The strength of the study lies in its novelty in providing information on the overall prevalence of diabetes, particularly among civil servants; due to the lack of information on diabetes, the relatively high response rate, and the use of standard instruments (WHO phase survey).

However, this study is not without limitations. The study focused on sector offices, and the results may not apply to all government employees or to those who work outside the office. The study failed to include key factors such as diglycerol (hyperlipidemia) as a factor, despite using a known factor to diagnose diabetes and only using a blood sugar test that did not differentiate between types of diabetes.

Conclusions

The prevalence of DM among civil servants who work at the office level was significantly high as compared to the national level prevalence among the adult community as indicated by EPHI (2016) and IDF (2022).

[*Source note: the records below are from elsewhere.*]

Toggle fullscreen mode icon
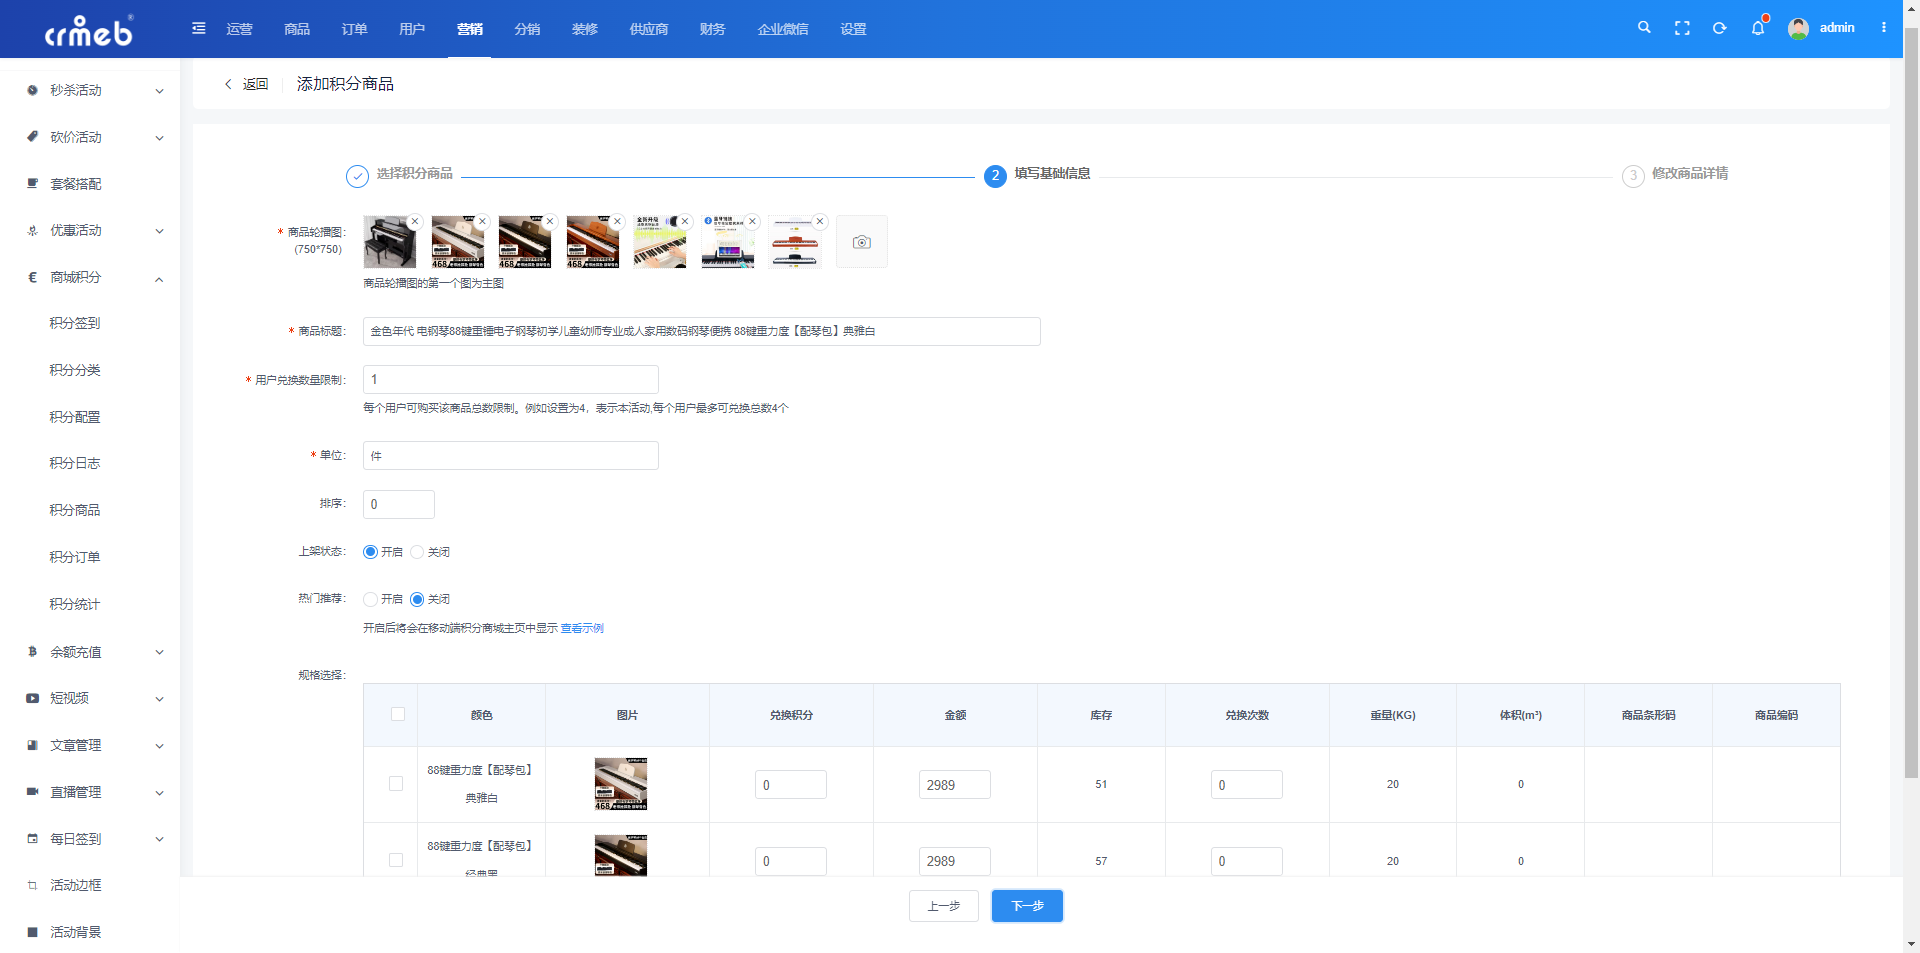 (1682, 28)
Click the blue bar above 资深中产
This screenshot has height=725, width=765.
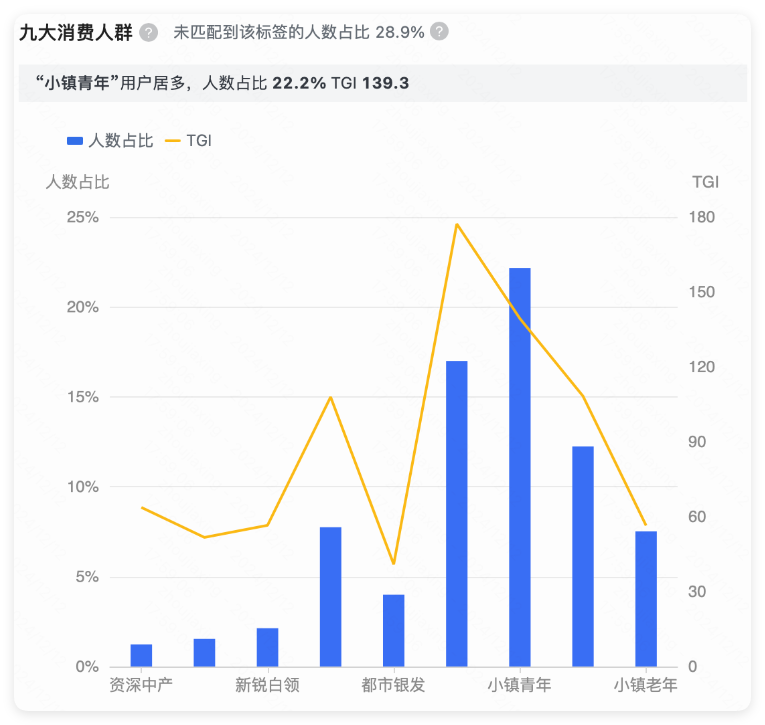141,655
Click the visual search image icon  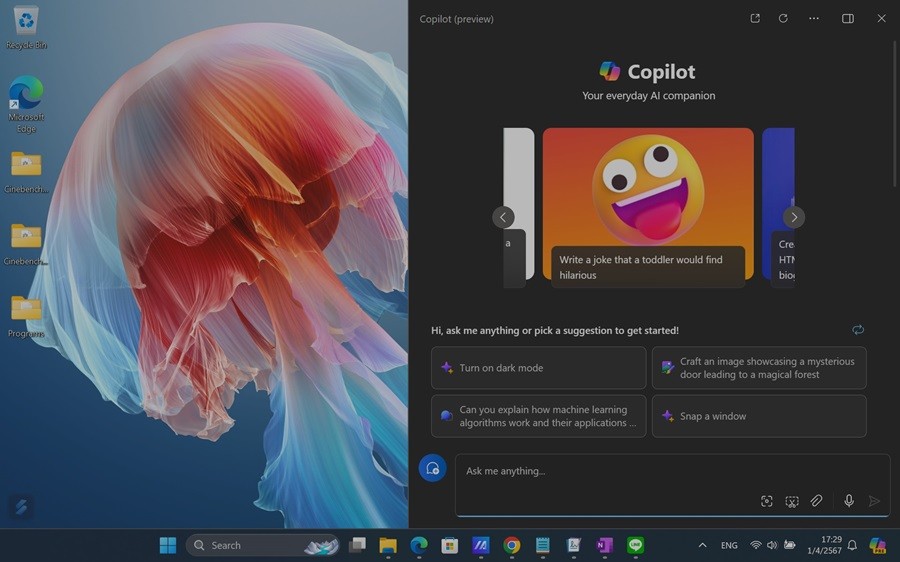coord(767,501)
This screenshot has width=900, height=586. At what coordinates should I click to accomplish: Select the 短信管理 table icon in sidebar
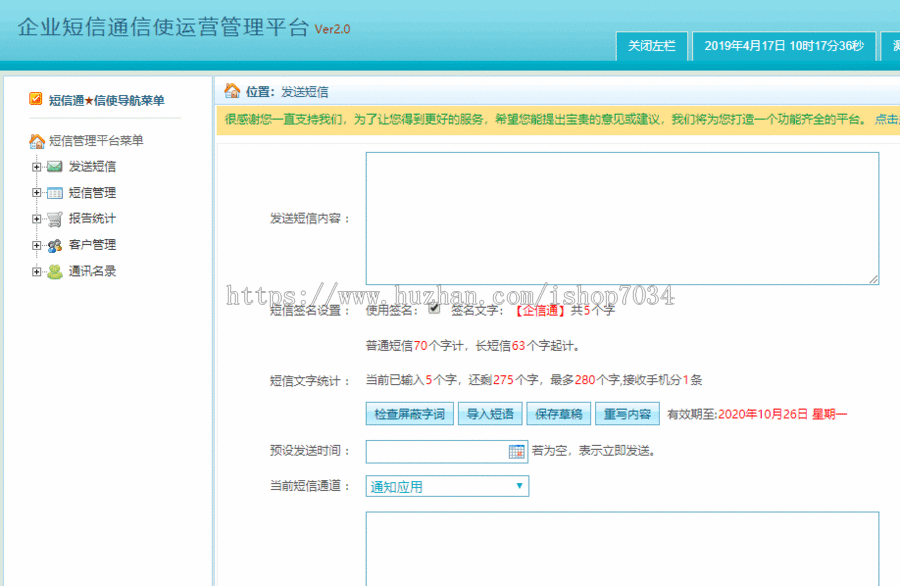pyautogui.click(x=55, y=193)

The prevalence of DM among office workers was high and is associated with lifestyle, family history, hypertension, abdominal obesity, moderate-intensity activity, dietary practices, and knowledge about DM. However, most of the factors are modifiable risk factors. Therefore, arranging regular screening programs at the workplace and promotion of healthy diet, exercise, and awareness creation are needed to lower the prevalence.

Abbreviations

ADA, America Diabetes Association; AOR, adjusted odd ratio; BMI, body mass index; COR, crude odd ratio; CI, confidence interval; DM, diabetes mellitus; IDFA, International Diabetes Federation Association; IDF, International Diabetes Federation; NCD, non-communicable disease; STEPS, stepwise approach to surveillance; T2DM, Type 2 diabetes mellitus.

Data Sharing Statement

The data sets used and/or analyzed in this study are available from the corresponding author and can be sent upon reasonable request.

Acknowledgments

We thank the staff of Mizan Tepi University, Mizan Aman College of Health Sciences, and the staff of the Administrative Sector of Mizan Aman and Bench Sheko zone for facilitating data collection. Our thanks also go to the data collectors and supervisors, without whom this study would not be possible.

Author Contributions

All authors made a significant contribution to the work reported, from the conception, study design, execution, acquisition of data, analysis, and interpretation, or in all these areas; took part in drafting, revising, and critically reviewing the article; gave final approval of the version to be published; have agreed on the journal to which the article has been submitted; and agree to be accountable for all aspects of the work.

Funding

This study was funded by Mizan Aman Health Science College. The funding agency had no role in study design, data collection and analysis, data interpretation, or writing of the manuscript.

Disclosure

The authors declare that there are no competing interests.